» **Problem details**: Within the records below is a range that opens at the line with "Read More > (39, 1795)" and closes at the line with "800-690-4280". Return that range word for word, both ends included, and only that range.

» **Data excerpts**:
____________________
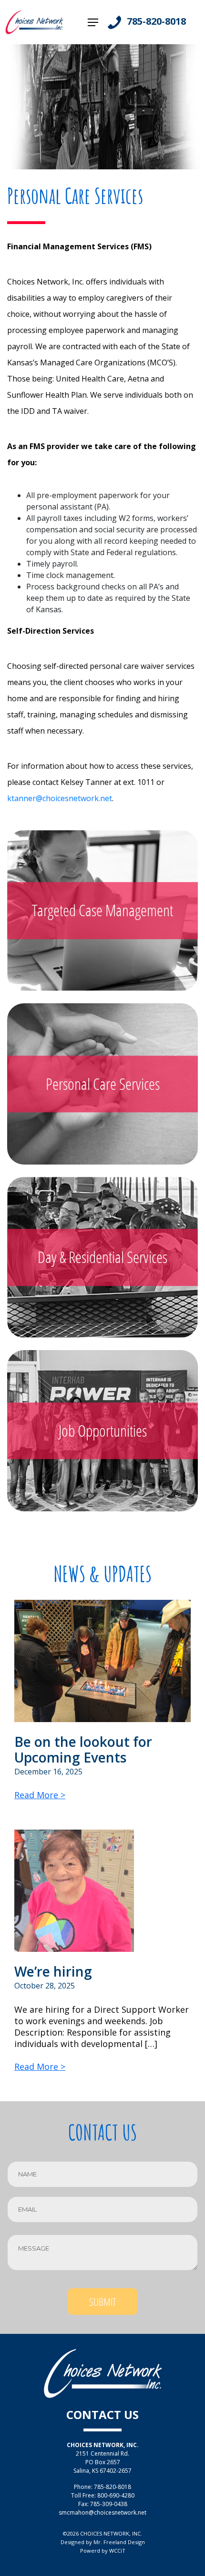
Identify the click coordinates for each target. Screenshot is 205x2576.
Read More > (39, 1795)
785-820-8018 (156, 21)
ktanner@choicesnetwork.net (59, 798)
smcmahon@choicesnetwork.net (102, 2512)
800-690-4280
____________________
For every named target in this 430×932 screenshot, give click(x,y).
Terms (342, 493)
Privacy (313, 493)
____________________
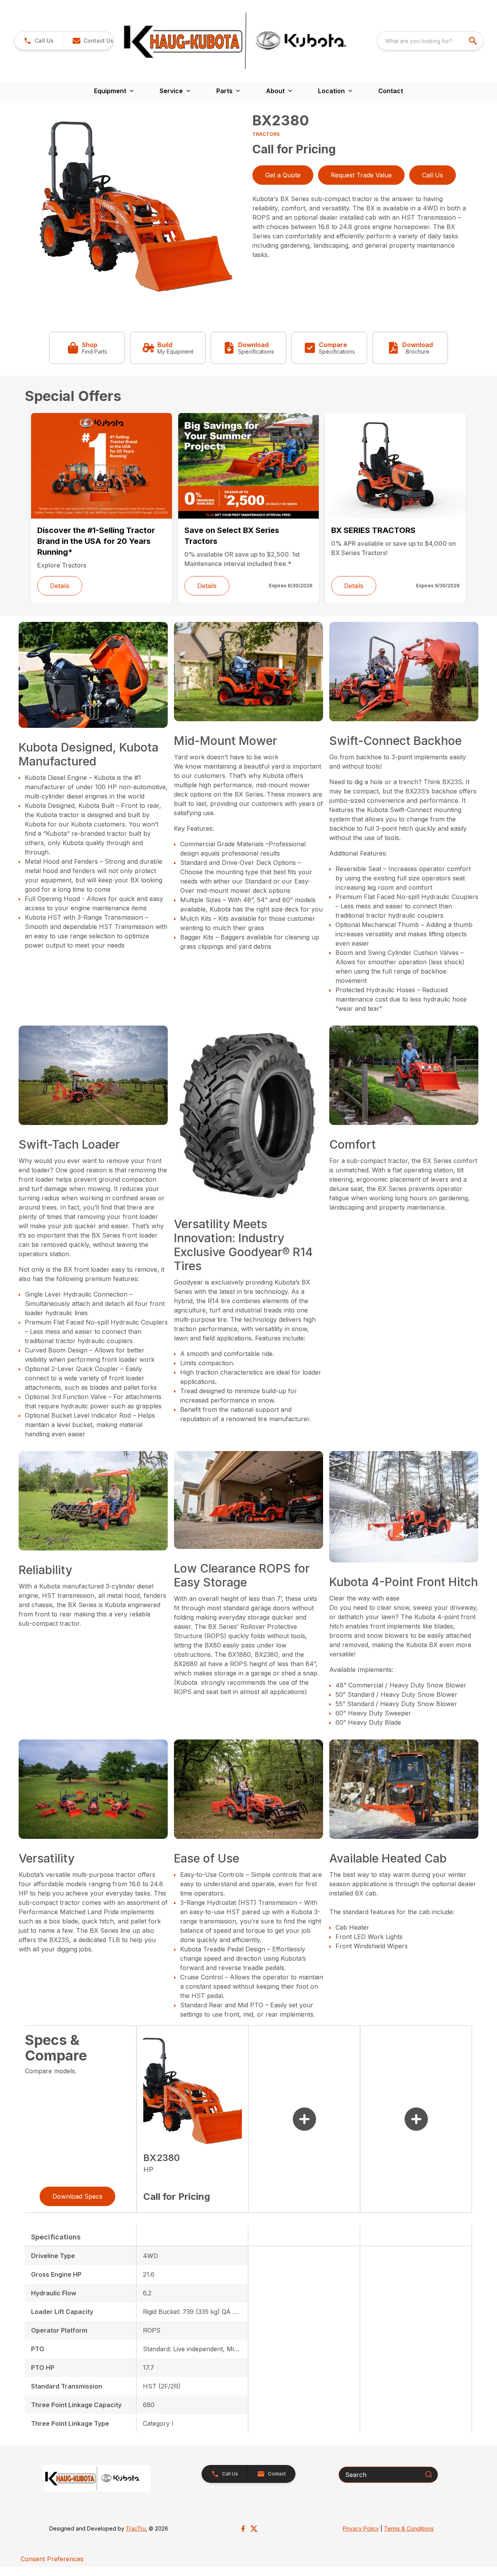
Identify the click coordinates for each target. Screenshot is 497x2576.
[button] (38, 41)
____________________
» **Solution to this problem**:
Read More > (39, 1795)
785-820-8018 (156, 21)
ktanner@choicesnetwork.net (59, 798)
smcmahon@choicesnetwork.net (102, 2512)
800-690-4280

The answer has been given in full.